The security company phoned Shaker Veterinary officials at 4:30 a.m. Jan. 2, alerting them that the alarm had gone off, Wolfe said. A video camera showed Luna pushed open her crate door. She went through several more doors and opened the main door of the hospital by pulling down a handicapped handle and pushing it open, he said. She had been boarded for a couple of days before the escape. It wasn't the first time her owners had boarded her there.

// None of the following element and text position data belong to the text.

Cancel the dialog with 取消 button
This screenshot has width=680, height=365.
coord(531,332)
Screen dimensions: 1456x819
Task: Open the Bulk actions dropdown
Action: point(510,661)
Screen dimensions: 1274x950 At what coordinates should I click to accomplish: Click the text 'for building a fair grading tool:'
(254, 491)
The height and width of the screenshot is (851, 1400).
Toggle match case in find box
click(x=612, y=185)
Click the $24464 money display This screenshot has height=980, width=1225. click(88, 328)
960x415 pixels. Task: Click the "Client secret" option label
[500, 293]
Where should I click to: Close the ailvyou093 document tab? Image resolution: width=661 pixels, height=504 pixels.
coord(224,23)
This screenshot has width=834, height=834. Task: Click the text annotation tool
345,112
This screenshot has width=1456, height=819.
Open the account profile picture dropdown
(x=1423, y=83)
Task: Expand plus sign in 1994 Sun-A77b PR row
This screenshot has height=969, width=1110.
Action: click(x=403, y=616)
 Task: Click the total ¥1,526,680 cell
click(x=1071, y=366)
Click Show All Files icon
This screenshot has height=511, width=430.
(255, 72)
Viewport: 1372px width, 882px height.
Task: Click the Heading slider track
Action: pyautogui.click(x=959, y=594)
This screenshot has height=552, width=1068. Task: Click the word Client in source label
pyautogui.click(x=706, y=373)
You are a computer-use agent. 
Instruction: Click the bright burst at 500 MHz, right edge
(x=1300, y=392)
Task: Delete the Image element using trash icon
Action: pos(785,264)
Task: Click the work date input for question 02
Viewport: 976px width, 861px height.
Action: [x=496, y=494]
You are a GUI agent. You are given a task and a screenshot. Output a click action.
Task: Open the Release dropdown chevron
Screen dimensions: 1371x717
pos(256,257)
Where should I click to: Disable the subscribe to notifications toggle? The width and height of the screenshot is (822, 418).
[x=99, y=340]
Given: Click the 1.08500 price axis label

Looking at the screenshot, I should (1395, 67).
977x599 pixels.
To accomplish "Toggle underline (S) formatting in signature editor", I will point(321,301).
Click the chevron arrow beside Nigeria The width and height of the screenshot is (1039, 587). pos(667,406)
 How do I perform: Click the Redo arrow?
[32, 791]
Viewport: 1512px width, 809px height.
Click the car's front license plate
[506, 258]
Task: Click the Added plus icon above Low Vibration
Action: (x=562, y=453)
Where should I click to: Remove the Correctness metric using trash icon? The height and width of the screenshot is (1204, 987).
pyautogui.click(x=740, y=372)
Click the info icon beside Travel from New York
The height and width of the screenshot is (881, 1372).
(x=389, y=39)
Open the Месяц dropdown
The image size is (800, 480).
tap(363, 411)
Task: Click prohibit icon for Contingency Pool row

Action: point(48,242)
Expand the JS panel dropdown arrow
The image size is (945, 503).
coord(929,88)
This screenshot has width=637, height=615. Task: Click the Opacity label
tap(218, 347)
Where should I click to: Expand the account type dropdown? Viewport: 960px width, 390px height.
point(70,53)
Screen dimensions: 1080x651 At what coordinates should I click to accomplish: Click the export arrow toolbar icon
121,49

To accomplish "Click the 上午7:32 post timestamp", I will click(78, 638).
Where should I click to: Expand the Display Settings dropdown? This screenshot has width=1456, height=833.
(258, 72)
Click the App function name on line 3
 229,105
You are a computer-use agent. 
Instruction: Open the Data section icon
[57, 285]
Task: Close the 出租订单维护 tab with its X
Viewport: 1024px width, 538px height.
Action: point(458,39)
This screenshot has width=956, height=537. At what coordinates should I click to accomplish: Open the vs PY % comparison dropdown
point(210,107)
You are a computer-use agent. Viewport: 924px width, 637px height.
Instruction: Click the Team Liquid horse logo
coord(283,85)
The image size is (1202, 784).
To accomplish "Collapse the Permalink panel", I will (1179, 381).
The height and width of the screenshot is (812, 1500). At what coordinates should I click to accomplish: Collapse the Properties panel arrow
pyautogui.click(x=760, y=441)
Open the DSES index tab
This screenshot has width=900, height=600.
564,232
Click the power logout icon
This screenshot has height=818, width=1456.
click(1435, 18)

"We've had the locks changed," Wolfe said. And, no longer are there types of handles like the kind Luna pulled to get out, he said. The hospital opened in 1973 and it's the first time a "dog escaped the way she did," Wolfe said. Dogs have gotten out of their crates, but no dog has gone out the door, he said.
Over the weekend, 200 volunteers searched parts of Colonie for Luna, including at The Crossings park. Others bushwhacked through woods, Rataul said. One of those searching the park was Alyssa Callee Carpenter of Albany, who said Luna's disappearance made Facebook pages.

Family members and friends of hers spent hours driving around Loudonville on lunch hours and after work looking for her, Carpenter said.

"This story really hit home," she said. "It really made everyone's day to hear that she has been found."